[TASK ITEM] An unaltered copy of the listing below is required.

[DATASET ENTRIES]
○ ○ ○ ○ ○

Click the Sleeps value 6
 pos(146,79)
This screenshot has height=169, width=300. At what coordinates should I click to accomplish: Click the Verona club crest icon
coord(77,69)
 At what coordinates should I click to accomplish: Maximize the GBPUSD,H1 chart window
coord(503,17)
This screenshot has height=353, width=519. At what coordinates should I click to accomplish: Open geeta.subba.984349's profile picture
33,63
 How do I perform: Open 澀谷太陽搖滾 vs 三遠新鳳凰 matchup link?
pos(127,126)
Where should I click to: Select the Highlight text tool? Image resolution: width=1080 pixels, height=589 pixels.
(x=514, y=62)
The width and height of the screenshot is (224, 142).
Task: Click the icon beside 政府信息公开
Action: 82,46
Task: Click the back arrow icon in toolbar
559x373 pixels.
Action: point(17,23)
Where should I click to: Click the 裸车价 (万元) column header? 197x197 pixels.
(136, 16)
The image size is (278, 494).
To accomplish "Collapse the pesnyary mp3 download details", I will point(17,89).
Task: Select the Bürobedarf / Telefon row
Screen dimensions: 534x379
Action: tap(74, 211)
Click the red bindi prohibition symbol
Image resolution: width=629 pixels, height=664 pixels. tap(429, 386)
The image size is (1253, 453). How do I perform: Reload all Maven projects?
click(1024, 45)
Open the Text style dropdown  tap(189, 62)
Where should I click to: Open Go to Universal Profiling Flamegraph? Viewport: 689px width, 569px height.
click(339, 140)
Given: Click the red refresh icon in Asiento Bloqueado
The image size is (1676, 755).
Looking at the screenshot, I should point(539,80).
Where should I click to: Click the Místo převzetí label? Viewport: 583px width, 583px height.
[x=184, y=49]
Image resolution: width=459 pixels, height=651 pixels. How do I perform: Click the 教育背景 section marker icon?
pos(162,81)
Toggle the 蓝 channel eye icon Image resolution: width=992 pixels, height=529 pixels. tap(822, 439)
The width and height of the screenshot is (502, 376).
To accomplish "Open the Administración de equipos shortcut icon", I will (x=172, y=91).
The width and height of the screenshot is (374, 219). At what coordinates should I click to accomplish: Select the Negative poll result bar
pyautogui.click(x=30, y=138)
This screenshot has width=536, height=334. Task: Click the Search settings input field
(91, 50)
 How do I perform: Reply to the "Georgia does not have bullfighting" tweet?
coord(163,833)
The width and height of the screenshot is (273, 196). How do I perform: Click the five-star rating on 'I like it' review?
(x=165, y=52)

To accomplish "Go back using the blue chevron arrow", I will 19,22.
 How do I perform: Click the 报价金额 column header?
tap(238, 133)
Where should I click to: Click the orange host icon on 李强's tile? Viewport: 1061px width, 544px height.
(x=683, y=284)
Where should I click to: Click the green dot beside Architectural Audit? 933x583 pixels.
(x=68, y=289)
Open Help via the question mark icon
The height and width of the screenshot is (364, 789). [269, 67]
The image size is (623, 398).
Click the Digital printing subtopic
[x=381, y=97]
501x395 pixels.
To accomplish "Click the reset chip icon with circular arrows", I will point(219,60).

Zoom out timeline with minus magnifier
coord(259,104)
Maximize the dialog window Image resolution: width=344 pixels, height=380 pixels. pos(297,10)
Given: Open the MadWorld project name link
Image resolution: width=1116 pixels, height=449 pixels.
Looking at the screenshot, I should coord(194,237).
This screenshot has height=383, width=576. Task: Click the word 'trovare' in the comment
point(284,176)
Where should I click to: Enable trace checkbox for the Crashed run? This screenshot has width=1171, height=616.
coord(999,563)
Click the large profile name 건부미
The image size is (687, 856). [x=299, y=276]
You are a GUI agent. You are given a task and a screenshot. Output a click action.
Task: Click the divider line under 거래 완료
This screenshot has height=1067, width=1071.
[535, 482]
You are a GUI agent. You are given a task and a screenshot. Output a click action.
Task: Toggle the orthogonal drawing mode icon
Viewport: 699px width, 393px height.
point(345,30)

○ ○ ○ ○ ○

[YOUR RESPONSE]
Click the Sleeps value 6
 pos(146,79)
This screenshot has height=169, width=300. At what coordinates should I click to accomplish: Click the Verona club crest icon
coord(77,69)
 At what coordinates should I click to accomplish: Maximize the GBPUSD,H1 chart window
coord(503,17)
This screenshot has height=353, width=519. At what coordinates should I click to accomplish: Open geeta.subba.984349's profile picture
33,63
 How do I perform: Open 澀谷太陽搖滾 vs 三遠新鳳凰 matchup link?
pos(127,126)
Where should I click to: Select the Highlight text tool? Image resolution: width=1080 pixels, height=589 pixels.
(x=514, y=62)
The width and height of the screenshot is (224, 142).
Task: Click the icon beside 政府信息公开
Action: 82,46
Task: Click the back arrow icon in toolbar
559x373 pixels.
Action: point(17,23)
Where should I click to: Click the 裸车价 (万元) column header? 197x197 pixels.
(136, 16)
The image size is (278, 494).
To accomplish "Collapse the pesnyary mp3 download details", I will point(17,89).
Task: Select the Bürobedarf / Telefon row
Screen dimensions: 534x379
Action: tap(74, 211)
Click the red bindi prohibition symbol
Image resolution: width=629 pixels, height=664 pixels. tap(429, 386)
The image size is (1253, 453). How do I perform: Reload all Maven projects?
click(1024, 45)
Open the Text style dropdown  tap(189, 62)
Where should I click to: Open Go to Universal Profiling Flamegraph? Viewport: 689px width, 569px height.
click(339, 140)
Given: Click the red refresh icon in Asiento Bloqueado
The image size is (1676, 755).
Looking at the screenshot, I should point(539,80).
Where should I click to: Click the Místo převzetí label? Viewport: 583px width, 583px height.
[x=184, y=49]
Image resolution: width=459 pixels, height=651 pixels. How do I perform: Click the 教育背景 section marker icon?
pos(162,81)
Toggle the 蓝 channel eye icon Image resolution: width=992 pixels, height=529 pixels. tap(822, 439)
The width and height of the screenshot is (502, 376).
To accomplish "Open the Administración de equipos shortcut icon", I will (x=172, y=91).
The width and height of the screenshot is (374, 219). At what coordinates should I click to accomplish: Select the Negative poll result bar
pyautogui.click(x=30, y=138)
This screenshot has width=536, height=334. Task: Click the Search settings input field
(91, 50)
 How do I perform: Reply to the "Georgia does not have bullfighting" tweet?
coord(163,833)
The width and height of the screenshot is (273, 196). How do I perform: Click the five-star rating on 'I like it' review?
(x=165, y=52)

To accomplish "Go back using the blue chevron arrow", I will 19,22.
 How do I perform: Click the 报价金额 column header?
tap(238, 133)
Where should I click to: Click the orange host icon on 李强's tile? Viewport: 1061px width, 544px height.
(x=683, y=284)
Where should I click to: Click the green dot beside Architectural Audit? 933x583 pixels.
(x=68, y=289)
Open Help via the question mark icon
The height and width of the screenshot is (364, 789). [269, 67]
The image size is (623, 398).
Click the Digital printing subtopic
[x=381, y=97]
501x395 pixels.
To accomplish "Click the reset chip icon with circular arrows", I will point(219,60).

Zoom out timeline with minus magnifier
coord(259,104)
Maximize the dialog window Image resolution: width=344 pixels, height=380 pixels. pos(297,10)
Given: Open the MadWorld project name link
Image resolution: width=1116 pixels, height=449 pixels.
Looking at the screenshot, I should coord(194,237).
This screenshot has height=383, width=576. Task: Click the word 'trovare' in the comment
point(284,176)
Where should I click to: Enable trace checkbox for the Crashed run? This screenshot has width=1171, height=616.
coord(999,563)
Click the large profile name 건부미
The image size is (687, 856). [x=299, y=276]
You are a GUI agent. You are given a task and a screenshot. Output a click action.
Task: Click the divider line under 거래 완료
This screenshot has height=1067, width=1071.
[535, 482]
You are a GUI agent. You are given a task and a screenshot. Output a click action.
Task: Toggle the orthogonal drawing mode icon
Viewport: 699px width, 393px height.
point(345,30)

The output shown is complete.